L'AES, MIRAGE OU RÉALITÉ ?
Entre rupture avec l'Occident et rapprochement avec Moscou, l'Alliance des États du Sahel redessine la carte géopolitique ouest-africaine. Mais derrière les effets d'annonce, les réalisations concrètes de cette union anti-Cédéao restent limitées

(SenePlus) - Un an après sa création formelle le 7 juillet 2024, l'Alliance des États du Sahel (AES) peine à concrétiser ses ambitions confédérales. Malgré les annonces répétées de coopération renforcée entre le Mali, le Burkina Faso et le Niger, cette union née de l'opposition à la Cédéao manque encore d'incarnation institutionnelle.
Portée par trois militaires arrivés au pouvoir par des coups d'État - Assimi Goïta au Mali, Ibrahim Traoré au Burkina Faso et Abdourahamane Tiani au Niger - l'AES affiche une devise ambitieuse : "un espace, un peuple, un destin". Pourtant, selon Jeune Afrique, "l'Alliance des États du Sahel souffre encore d'un défaut d'incarnation concrète. Hormis le drapeau aux trois étoiles et au baobab, ainsi que le logo apposé sur les communications régulières, l'AES ne dispose à ce jour d'aucune structure permanente. Pas de siège, pas de budget dédié, aucun fonctionnaire détaché."
L'alliance repose sur une idéologie commune mêlant "revendication d'un panafricanisme radical et défense du souverainisme", comme le souligne le magazine panafricain. Les trois dirigeants partagent également "leur autoritarisme et leur manque d'empressement à organiser les élections qui doivent marquer le retour à l'ordre constitutionnel dans leur pays respectif", une situation qui "pour l'heure, ne semble pas altérer leur popularité au sein de larges franges des opinions publiques sahéliennes".

Données fournies:

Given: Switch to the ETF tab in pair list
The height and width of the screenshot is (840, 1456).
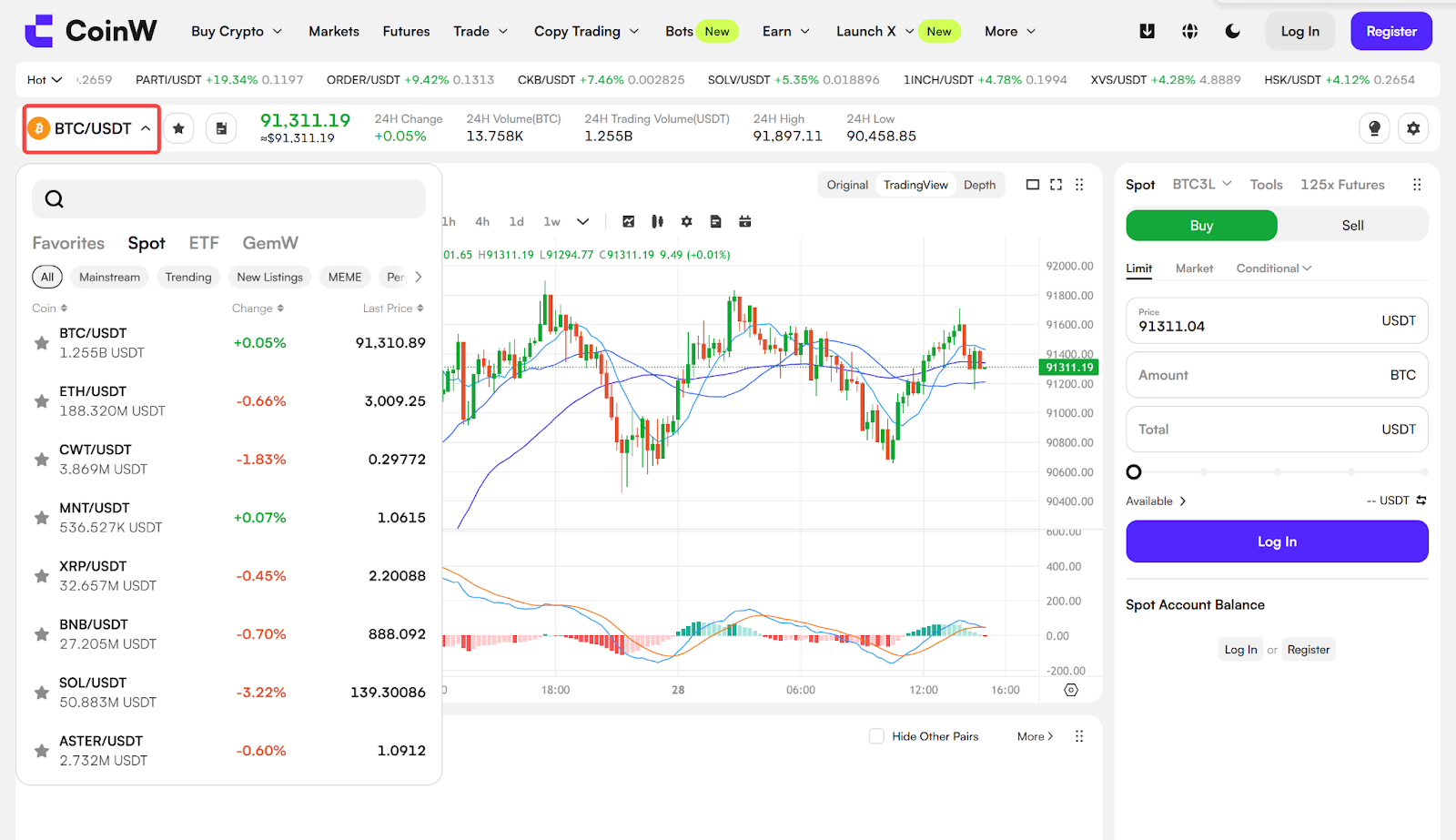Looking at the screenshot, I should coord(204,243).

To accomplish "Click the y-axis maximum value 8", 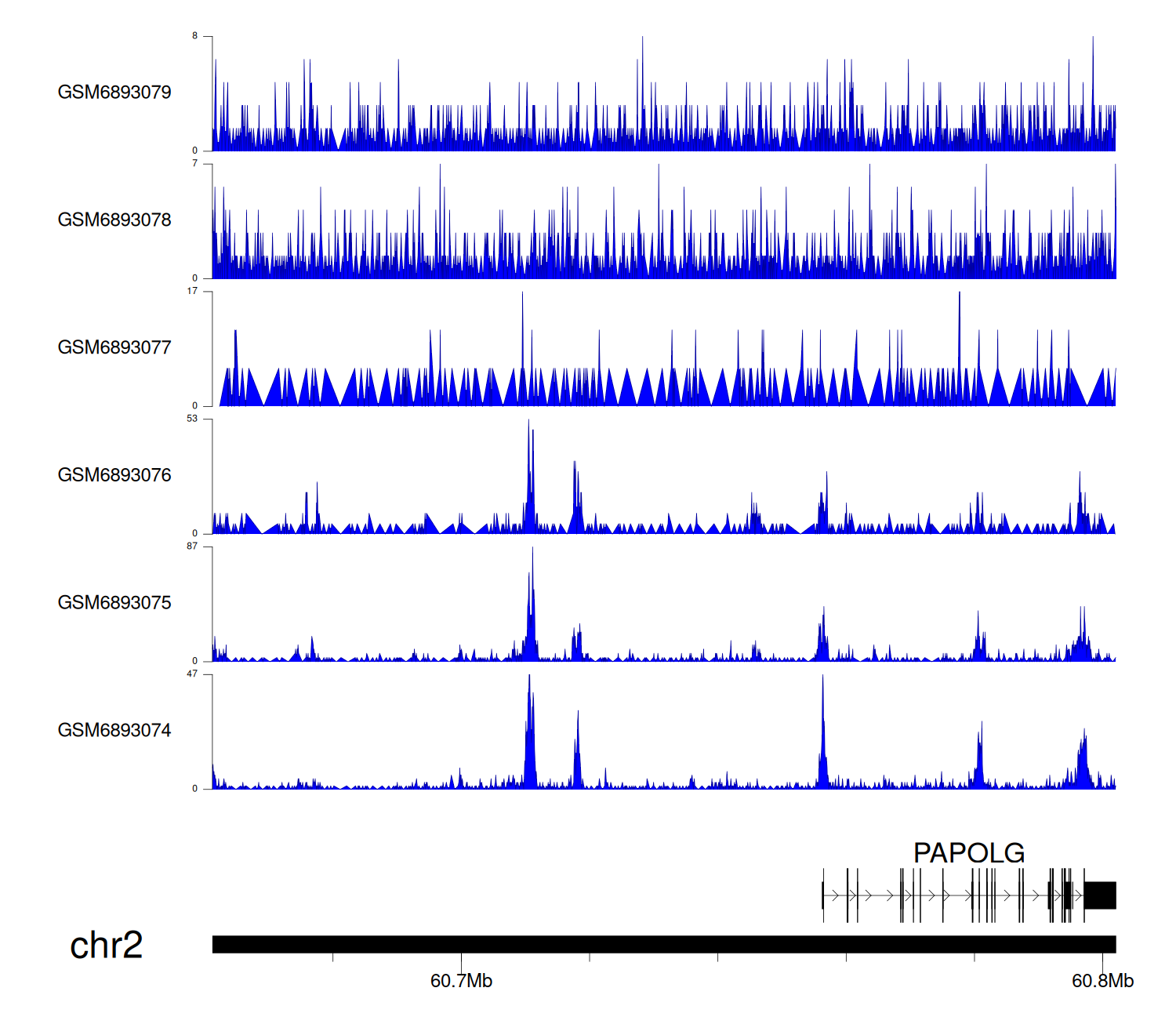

Votre travail:
**a)** Reproduisez tel quel le passage de l'article sur l'AES allant de « (SenePlus) - Un » jusqu'à « encore d'incarnation institutionnelle. ».
**b)** Pour chaque affirmation, indiquez par oui ou non si elle concorde avec l'article sur l'AES, en citant mot pour mot les termes qui tranchent. (i) L'AES a été créée formellement le 7 juillet 2024. (ii) L'AES dispose d'un siège permanent. (iii) Le drapeau de l'AES porte trois étoiles et un baobab.
**c)** Rédigez la suite de l'article sur l'Alliance des États du Sahel, à partir de la fin de l'extrait.
Ce matériel ne joue aucun rôle ici.

Réponses:
**a)**
(SenePlus) - Un an après sa création formelle le 7 juillet 2024, l'Alliance des États du Sahel (AES) peine à concrétiser ses ambitions confédérales. Malgré les annonces répétées de coopération renforcée entre le Mali, le Burkina Faso et le Niger, cette union née de l'opposition à la Cédéao manque encore d'incarnation institutionnelle.

**b)**
(i) Oui : « Un an après sa création formelle le 7 juillet 2024 ».
(ii) Non : « Pas de siège, pas de budget dédié, aucun fonctionnaire détaché. »
(iii) Oui : « le drapeau aux trois étoiles et au baobab ».

**c)**
Cette mise entre parenthèses démocratique n'empêche pas les trois capitales de multiplier les rencontres ministérielles et les annonces de coopération. Le second sommet des dirigeants, prévu pour décembre prochain à Bamako, verra Assimi Goïta passer la main de la présidence tournante de la confédération.
L'AES accorde une importance cruciale au contrôle narratif. Fin décembre 2024, les chaînes d'État des trois pays - l'ORTM du Mali, la RTB du Burkina et la RTN du Niger - ont signé une convention prévoyant "la coproduction de contenus audiovisuels, l'échange de programmes et, surtout, la création d'une télévision, d'une webTV et d'une radio commune".
Cette volonté de "contrôler la communication" et de lutter contre la "désinformation" s'accompagne d'une répression accrue des voix dissidentes. Jeune Afrique note que "entre suspensions de diffusion de médias internationaux et locaux (...) et arrestations, voire disparitions, de journalistes jugés trop critiques : la liste des atteintes au droit de la presse est longue."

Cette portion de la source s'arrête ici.